Based on the aforementioned data, it can be inferred that the ceRNA network containing lncRNA KCNQ1OT1, XIST, and NEAT1, as well as mRNA ITGB and MMP16, may play a crucial regulatory role in the development of IPF. These networks include hsa-miR-146b-5p, hsa-miR-20a-5p, and hsa-miR-31-5p. Hsa-miR-20a-5p is a member of the has-mir-17 cluster. Studies have indicated a reduction in the expression of miR-20a in IPF patients, while the miR-17 ~ 92 cluster is associated with lung fibrosis development (Dakhlallah et al. 2013). However, the specific regulatory mechanisms remain unclear. Another miRNA, hsa-miR-146b-5p, is downregulated in lung tissue samples from IPF patients. Subsequent studies by Shuai et al. found that miR-146b-5p can inhibit lung fibrosis through the Notch1/PDGFRβ/ROCK1 pathway (Mullenbrock et al. 2018). However, the reliability and reproducibility of this mechanism are compromised due to imperfect experimental design. Although hsa-miR-31-5p has not been specifically studied in the context of lung fibrosis, it is highly expressed in hypertrophic scar fibroblasts. Knocking out miR-31-5p significantly inhibits fibroblast proliferation under hypoxic conditions, promotes cell invasion, and suppresses the expression of collagen I, collagen III, and fibronectin (Wang et al. 2017a). Therefore, investigating the role of these miRNAs in fibrotic diseases is worthwhile.

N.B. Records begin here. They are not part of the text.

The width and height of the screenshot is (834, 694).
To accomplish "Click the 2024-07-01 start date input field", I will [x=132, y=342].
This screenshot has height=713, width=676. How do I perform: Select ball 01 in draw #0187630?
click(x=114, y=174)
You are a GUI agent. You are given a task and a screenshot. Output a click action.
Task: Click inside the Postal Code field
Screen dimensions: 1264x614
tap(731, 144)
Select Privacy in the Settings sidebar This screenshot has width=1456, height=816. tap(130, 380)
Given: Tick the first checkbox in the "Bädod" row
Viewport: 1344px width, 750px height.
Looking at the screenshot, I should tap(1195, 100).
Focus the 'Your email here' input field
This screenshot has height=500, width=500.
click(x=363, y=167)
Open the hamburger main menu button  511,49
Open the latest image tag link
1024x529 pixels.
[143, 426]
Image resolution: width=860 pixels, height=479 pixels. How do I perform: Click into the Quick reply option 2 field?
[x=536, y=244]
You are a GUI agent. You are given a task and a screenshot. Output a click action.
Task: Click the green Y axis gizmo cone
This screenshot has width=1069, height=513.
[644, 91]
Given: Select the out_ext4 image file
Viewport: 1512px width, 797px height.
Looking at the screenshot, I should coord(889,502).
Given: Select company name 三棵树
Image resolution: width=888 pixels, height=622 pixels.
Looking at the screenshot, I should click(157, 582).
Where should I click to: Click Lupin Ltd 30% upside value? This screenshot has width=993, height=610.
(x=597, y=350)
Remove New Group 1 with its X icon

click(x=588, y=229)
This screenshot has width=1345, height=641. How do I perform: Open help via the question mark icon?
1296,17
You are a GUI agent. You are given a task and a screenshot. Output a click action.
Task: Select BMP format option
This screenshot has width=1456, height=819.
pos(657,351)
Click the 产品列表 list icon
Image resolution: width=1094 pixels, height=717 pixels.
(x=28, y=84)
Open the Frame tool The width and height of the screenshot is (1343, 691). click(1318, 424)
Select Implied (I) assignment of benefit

However, this study has several limitations. First, it relies solely on data from the GEO database. Although four different IPF microarray datasets were integrated, the sample size remained limited, which may have affected the statistical significance and generalizability of the findings. Second, there was a lack of validation of the expression levels of the identified candidate DEmiRNAs and DElncRNAs and a lack of validation of the expression levels of candidate DEmRNAs in human lung tissues. Additionally, the assessment of the clinical value of the candidate DEmRNAs was based solely on correlation analysis without any validation. Overall, this study is still in the exploratory stage, and the underlying regulatory mechanisms of the ceRNA network have not been fully elucidated through the observed level changes and bioinformatics analyses. Further functional biology experiments with larger sample sizes are required to validate these mechanisms.

Conclusion

This study has constructed three ceRNA regulatory networks (KCNQ1OT1/XIST/NEAT1-miR-20a-5p-ITGB8, XIST-miR-146b-5p/miR-31-5p-MMP16, and NEAT1-miR-31-5p-MMP16). These findings contribute to a deeper understanding of the pathogenesis of IPF and provide clues for identifying potential therapeutic targets and further research directions.